Stored data:
■ ■ ■ ■ ■ ■ ■
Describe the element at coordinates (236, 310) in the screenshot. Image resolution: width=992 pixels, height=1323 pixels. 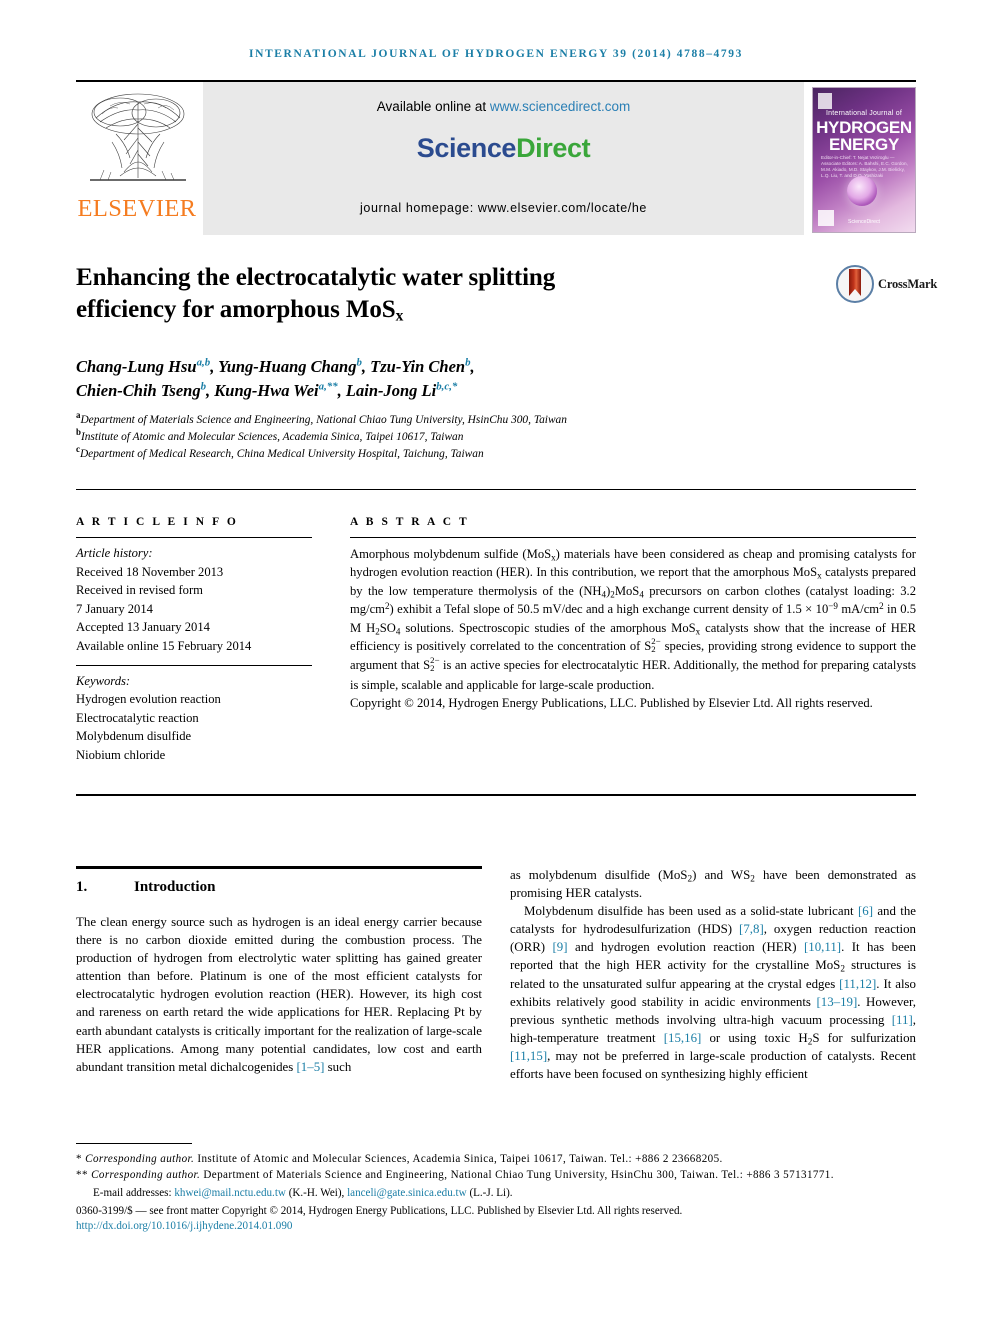
I see `article-title-line2: efficiency for amorphous MoS` at that location.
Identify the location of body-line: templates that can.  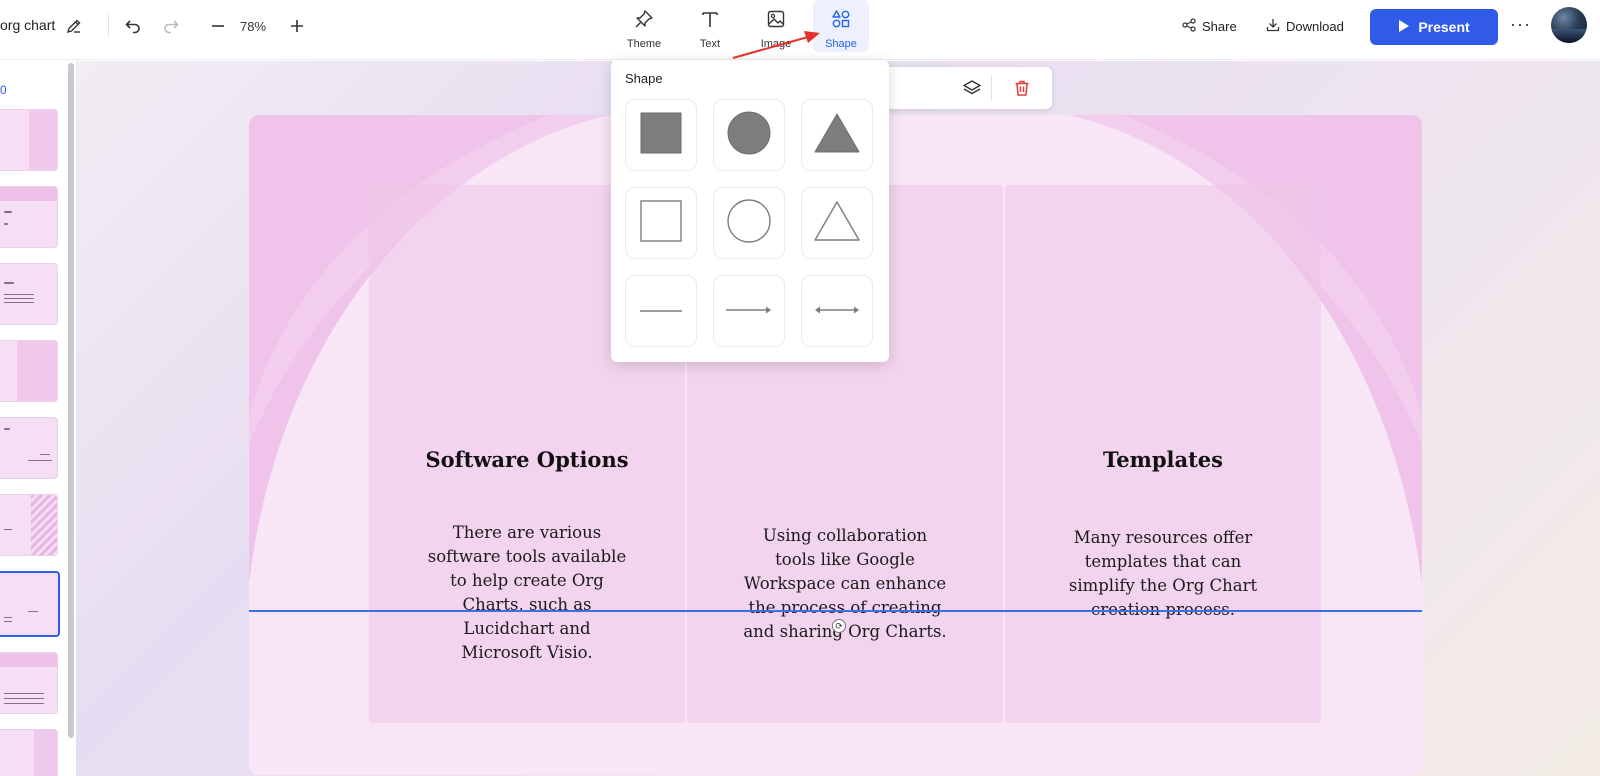
(1163, 562).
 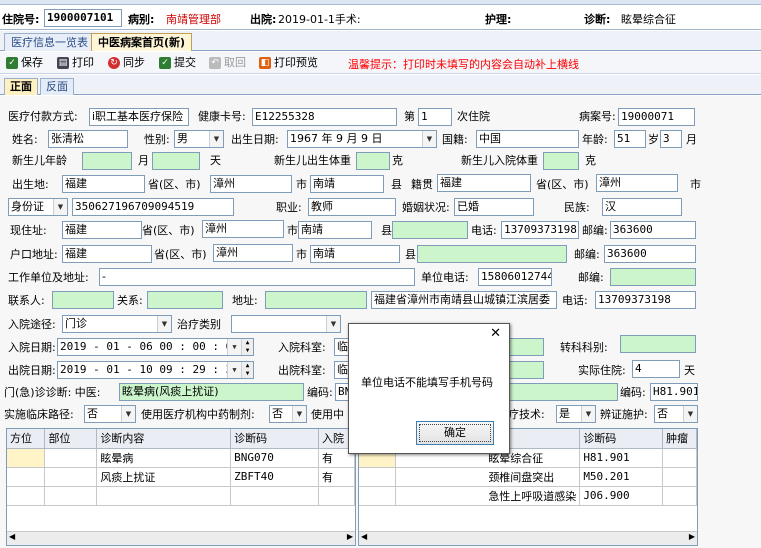 I want to click on col-diag-content: 诊断内容, so click(x=164, y=439).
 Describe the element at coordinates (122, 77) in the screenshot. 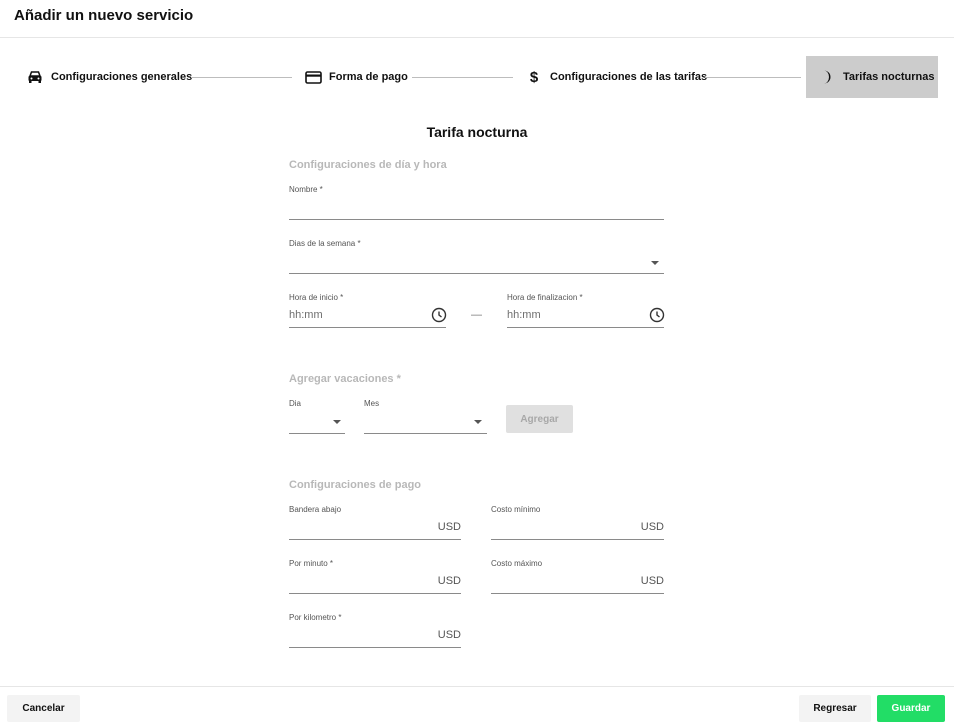

I see `step-label: Configuraciones generales` at that location.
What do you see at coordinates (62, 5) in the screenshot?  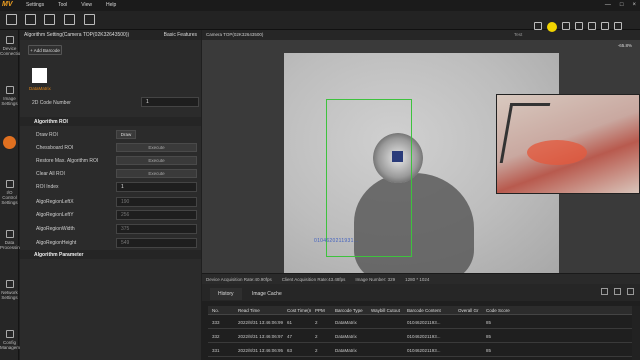 I see `menu-tool: Tool` at bounding box center [62, 5].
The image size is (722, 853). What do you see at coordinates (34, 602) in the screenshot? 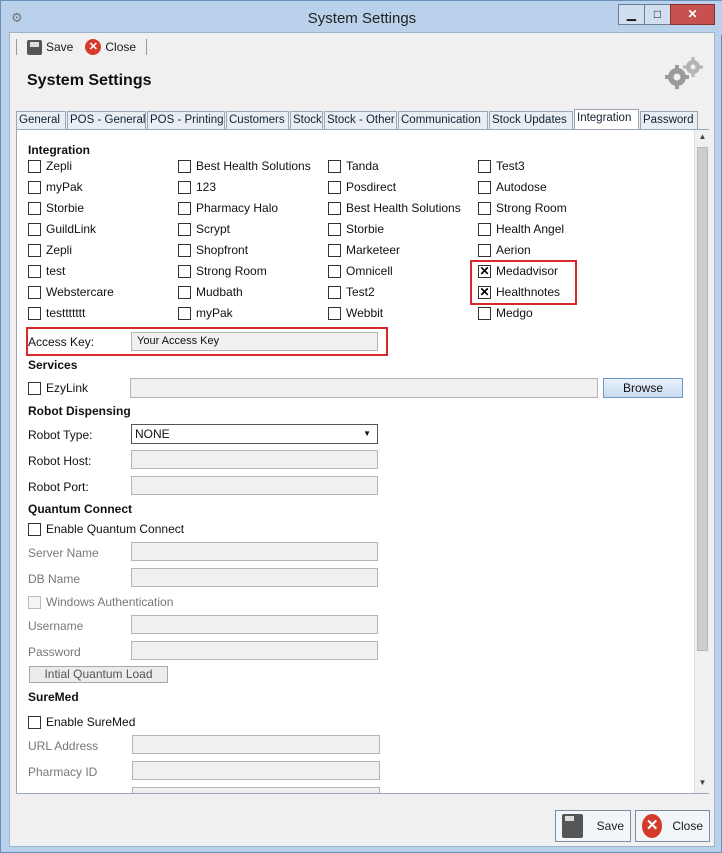
I see `windows-auth-checkbox-box` at bounding box center [34, 602].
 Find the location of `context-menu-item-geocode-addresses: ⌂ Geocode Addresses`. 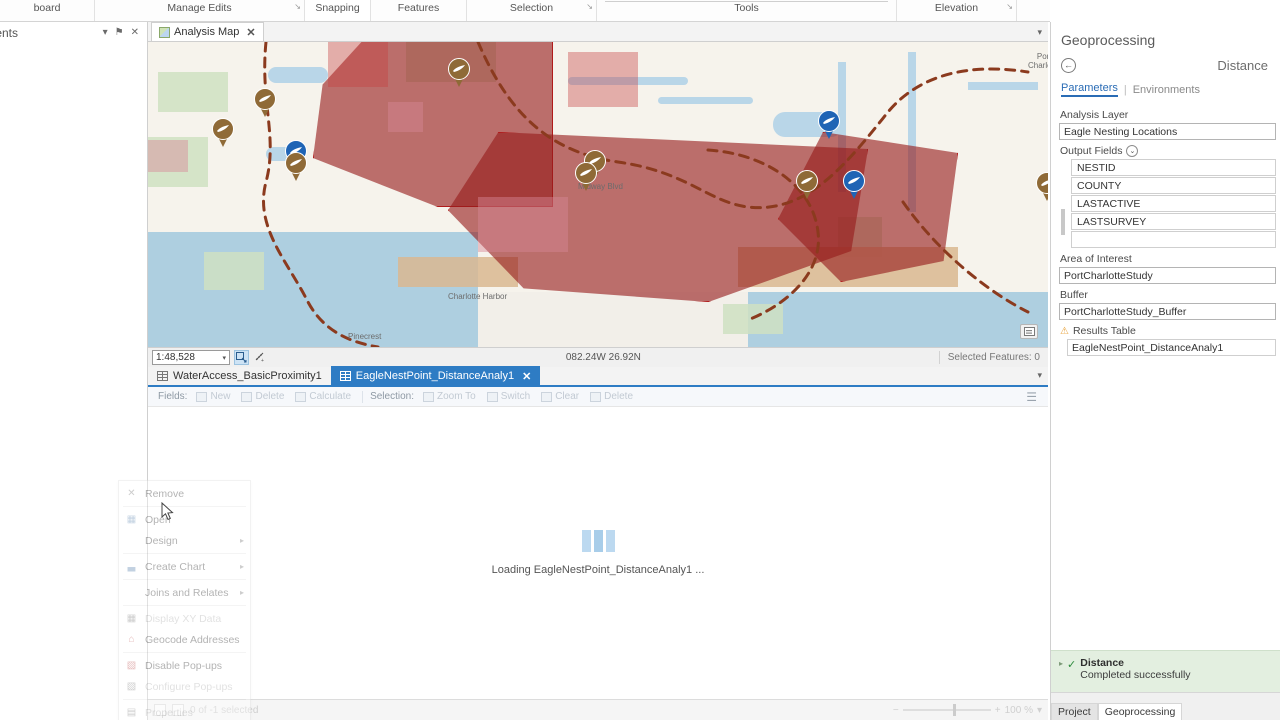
■ ■ ■ ■ ■ ■ ■
* _Aim of the task_
Quote the part of the stored data that opens with the first line and closes with the line containing "I want to click", with both ends included. Leave the pictures out of your answer.

* _Response to the exercise_
Describe the element at coordinates (236, 310) in the screenshot. Image resolution: width=992 pixels, height=1323 pixels. 
I see `article-title-line2: efficiency for amorphous MoS` at that location.
Identify the location of body-line: templates that can.  
(1163, 562).
  I want to click on col-diag-content: 诊断内容, so click(x=164, y=439).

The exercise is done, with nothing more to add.